START Supplied entries
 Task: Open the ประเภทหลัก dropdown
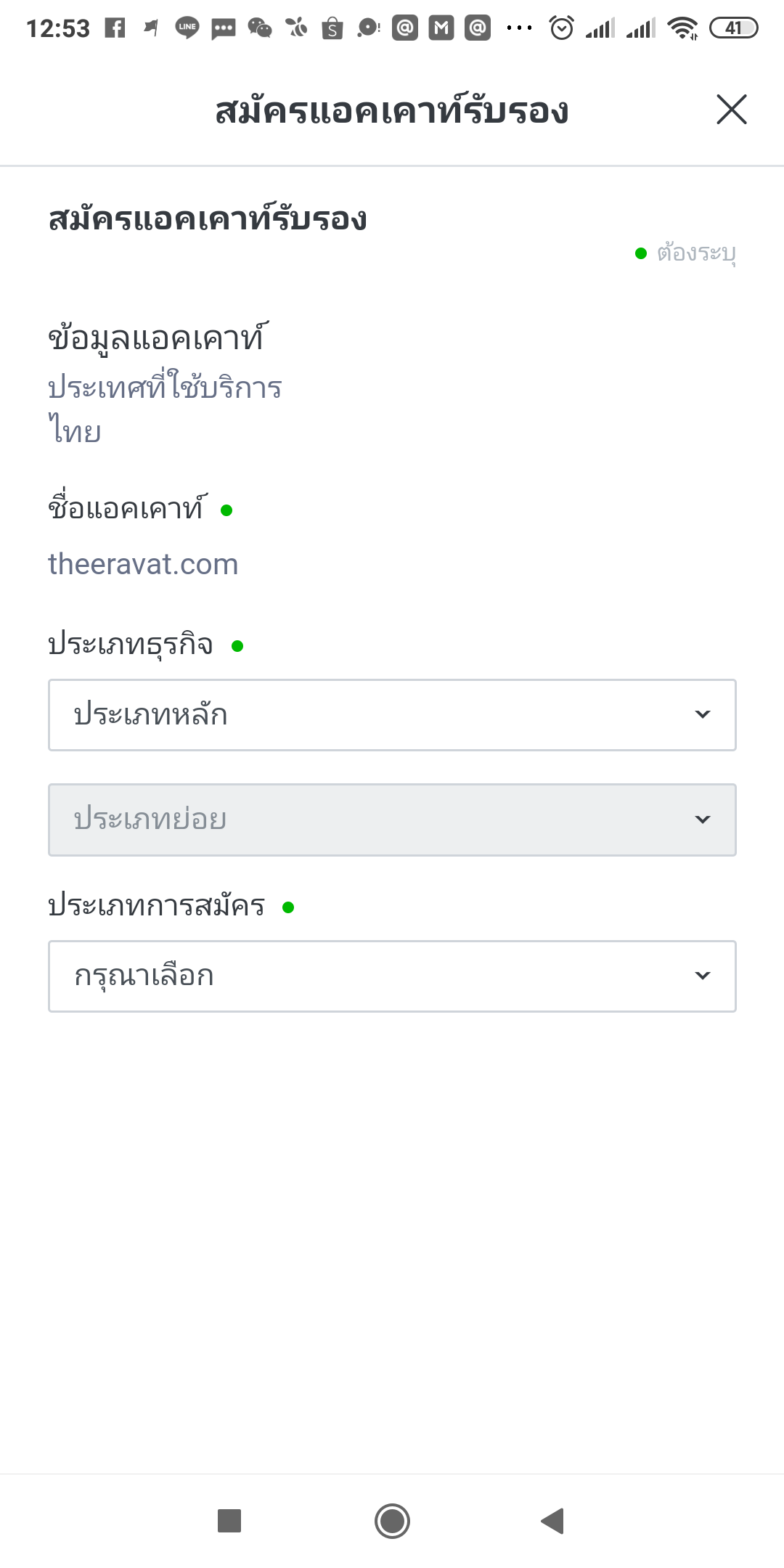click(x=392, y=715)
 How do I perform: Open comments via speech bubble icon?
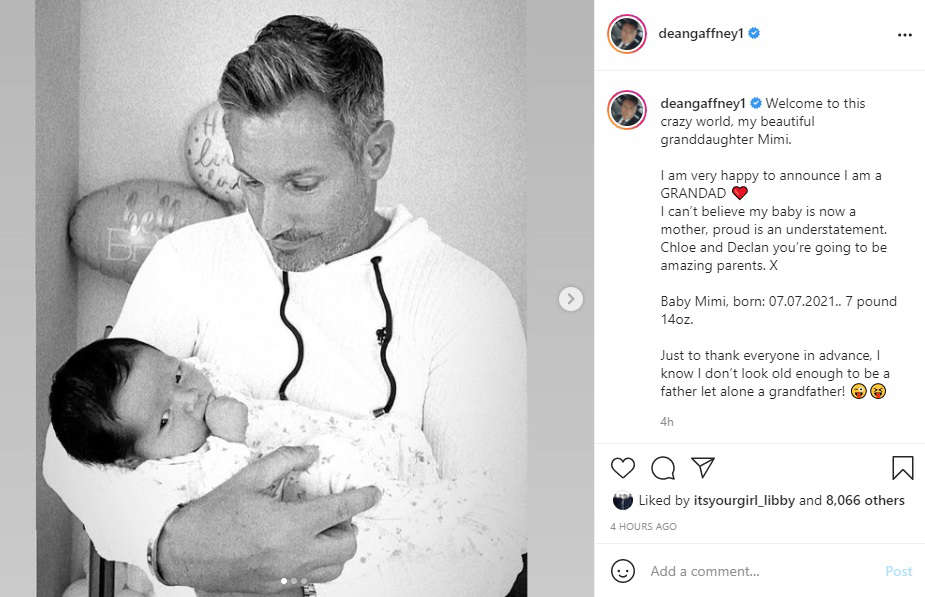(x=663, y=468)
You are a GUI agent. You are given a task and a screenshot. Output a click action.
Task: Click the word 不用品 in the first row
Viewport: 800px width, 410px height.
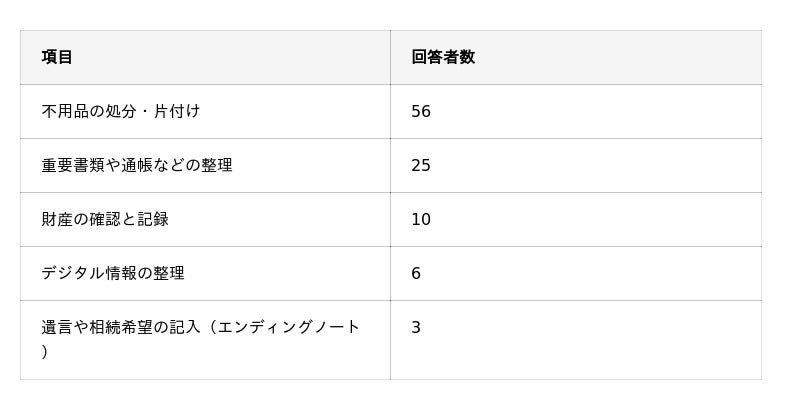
END Supplied entries
Assigned task: Print the lines from the line containing "You are a GUI" through the last line of the listing, exactly as they stand, and leave any pictures out.

Response for this exercise:
You are a GUI agent. You are given a task and a screenshot. Output a click action.
Task: Click the word 不用品 in the first row
Viewport: 800px width, 410px height.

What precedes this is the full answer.